= Beginning of Section =

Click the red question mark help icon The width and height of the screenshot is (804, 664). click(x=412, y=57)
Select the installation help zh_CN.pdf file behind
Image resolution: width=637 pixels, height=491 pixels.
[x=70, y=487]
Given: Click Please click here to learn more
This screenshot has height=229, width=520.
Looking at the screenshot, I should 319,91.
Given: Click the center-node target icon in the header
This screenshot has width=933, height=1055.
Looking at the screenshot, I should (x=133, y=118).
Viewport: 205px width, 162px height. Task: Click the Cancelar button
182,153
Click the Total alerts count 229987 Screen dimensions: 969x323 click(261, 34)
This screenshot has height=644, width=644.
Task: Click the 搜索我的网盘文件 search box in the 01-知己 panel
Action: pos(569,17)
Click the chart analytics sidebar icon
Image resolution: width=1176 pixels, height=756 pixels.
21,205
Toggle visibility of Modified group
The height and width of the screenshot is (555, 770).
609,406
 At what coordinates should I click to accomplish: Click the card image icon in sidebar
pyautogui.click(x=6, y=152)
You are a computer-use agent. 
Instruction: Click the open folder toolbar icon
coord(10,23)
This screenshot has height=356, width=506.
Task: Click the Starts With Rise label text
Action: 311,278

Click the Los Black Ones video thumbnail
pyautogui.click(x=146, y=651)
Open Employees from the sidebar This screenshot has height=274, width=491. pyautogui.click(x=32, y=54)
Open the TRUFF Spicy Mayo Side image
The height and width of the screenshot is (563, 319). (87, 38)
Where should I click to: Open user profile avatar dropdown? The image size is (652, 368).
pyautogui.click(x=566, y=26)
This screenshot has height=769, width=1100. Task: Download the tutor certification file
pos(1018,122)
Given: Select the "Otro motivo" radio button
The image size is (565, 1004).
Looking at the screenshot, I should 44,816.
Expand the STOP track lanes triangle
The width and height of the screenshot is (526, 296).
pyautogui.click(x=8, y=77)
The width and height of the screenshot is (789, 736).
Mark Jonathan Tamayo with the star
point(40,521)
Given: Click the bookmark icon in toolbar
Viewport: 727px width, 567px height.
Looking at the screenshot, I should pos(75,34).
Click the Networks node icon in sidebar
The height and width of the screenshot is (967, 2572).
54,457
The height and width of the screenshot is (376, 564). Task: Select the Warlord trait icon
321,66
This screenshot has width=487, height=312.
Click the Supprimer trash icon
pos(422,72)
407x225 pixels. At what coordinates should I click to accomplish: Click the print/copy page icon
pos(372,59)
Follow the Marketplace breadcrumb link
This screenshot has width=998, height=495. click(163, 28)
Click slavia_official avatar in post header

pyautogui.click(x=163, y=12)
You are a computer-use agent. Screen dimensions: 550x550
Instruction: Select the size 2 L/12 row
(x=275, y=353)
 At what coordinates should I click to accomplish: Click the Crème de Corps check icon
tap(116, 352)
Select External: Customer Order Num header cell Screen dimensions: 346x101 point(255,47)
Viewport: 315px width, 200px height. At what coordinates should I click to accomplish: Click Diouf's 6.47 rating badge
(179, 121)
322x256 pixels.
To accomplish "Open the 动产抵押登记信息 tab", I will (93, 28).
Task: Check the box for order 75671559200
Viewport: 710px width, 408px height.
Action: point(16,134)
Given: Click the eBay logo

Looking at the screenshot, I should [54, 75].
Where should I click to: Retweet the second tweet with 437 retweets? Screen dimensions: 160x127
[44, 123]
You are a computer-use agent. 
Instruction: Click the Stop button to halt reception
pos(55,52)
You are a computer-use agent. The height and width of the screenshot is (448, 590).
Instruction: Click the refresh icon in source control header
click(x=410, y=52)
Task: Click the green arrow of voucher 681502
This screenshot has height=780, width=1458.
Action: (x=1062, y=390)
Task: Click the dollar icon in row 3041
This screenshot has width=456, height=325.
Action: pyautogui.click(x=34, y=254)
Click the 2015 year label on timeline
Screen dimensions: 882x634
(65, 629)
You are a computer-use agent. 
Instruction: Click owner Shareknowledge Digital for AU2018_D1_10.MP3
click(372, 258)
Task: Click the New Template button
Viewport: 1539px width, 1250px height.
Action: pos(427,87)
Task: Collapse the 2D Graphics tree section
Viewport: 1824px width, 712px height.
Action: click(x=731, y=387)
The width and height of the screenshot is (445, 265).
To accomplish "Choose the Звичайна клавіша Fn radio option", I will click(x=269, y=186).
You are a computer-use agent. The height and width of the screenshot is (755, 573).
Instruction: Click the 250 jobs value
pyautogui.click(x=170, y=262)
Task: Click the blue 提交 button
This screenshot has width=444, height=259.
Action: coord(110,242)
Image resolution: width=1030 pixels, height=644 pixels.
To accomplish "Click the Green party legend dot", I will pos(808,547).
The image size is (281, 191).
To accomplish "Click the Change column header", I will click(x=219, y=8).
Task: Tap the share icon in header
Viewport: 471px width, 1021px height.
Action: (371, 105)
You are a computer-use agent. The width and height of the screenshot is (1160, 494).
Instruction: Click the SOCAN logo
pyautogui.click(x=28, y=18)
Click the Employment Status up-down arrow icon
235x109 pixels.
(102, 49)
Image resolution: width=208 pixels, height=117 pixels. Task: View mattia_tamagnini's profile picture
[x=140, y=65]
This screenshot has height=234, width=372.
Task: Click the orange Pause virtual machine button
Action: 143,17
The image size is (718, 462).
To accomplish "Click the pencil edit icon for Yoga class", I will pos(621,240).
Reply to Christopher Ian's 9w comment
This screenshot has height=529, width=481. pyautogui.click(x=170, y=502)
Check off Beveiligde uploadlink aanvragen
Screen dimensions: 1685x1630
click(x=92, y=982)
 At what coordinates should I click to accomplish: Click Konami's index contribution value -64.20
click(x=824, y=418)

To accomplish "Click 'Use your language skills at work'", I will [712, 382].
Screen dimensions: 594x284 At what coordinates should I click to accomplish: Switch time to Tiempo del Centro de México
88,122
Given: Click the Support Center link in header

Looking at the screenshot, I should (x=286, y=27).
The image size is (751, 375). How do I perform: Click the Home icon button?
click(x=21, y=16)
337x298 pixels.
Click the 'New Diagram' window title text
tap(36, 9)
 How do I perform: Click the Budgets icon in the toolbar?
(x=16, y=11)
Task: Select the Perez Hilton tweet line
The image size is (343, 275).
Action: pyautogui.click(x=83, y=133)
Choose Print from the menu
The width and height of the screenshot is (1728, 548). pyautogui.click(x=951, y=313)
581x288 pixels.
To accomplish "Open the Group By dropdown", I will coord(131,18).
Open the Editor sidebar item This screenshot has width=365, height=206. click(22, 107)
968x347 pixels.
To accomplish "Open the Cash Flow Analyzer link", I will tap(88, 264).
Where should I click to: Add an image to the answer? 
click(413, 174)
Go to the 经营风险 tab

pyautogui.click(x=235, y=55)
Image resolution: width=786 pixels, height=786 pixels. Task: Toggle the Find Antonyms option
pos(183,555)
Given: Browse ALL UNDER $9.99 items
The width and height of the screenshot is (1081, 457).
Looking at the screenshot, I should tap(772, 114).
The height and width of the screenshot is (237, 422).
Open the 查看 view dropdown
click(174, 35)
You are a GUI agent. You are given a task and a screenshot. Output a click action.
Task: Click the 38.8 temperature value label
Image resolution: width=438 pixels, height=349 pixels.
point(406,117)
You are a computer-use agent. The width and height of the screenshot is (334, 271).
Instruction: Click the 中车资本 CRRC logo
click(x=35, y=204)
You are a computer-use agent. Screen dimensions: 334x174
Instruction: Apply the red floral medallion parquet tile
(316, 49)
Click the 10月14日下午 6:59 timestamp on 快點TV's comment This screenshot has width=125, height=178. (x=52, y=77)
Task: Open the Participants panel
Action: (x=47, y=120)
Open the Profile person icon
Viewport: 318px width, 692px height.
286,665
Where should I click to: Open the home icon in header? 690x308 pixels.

= End of Section =

What you should do: Repeat exactly the lines above from the line that contains "is (334, 271)." through the end. Include both of these ends; leave out everything else.

Result of this task:
You are a computer-use agent. The width and height of the screenshot is (334, 271).
Instruction: Click the 中车资本 CRRC logo
click(x=35, y=204)
You are a computer-use agent. Screen dimensions: 334x174
Instruction: Apply the red floral medallion parquet tile
(316, 49)
Click the 10月14日下午 6:59 timestamp on 快點TV's comment This screenshot has width=125, height=178. (x=52, y=77)
Task: Open the Participants panel
Action: (x=47, y=120)
Open the Profile person icon
Viewport: 318px width, 692px height.
286,665
Where should I click to: Open the home icon in header? 690x308 pixels.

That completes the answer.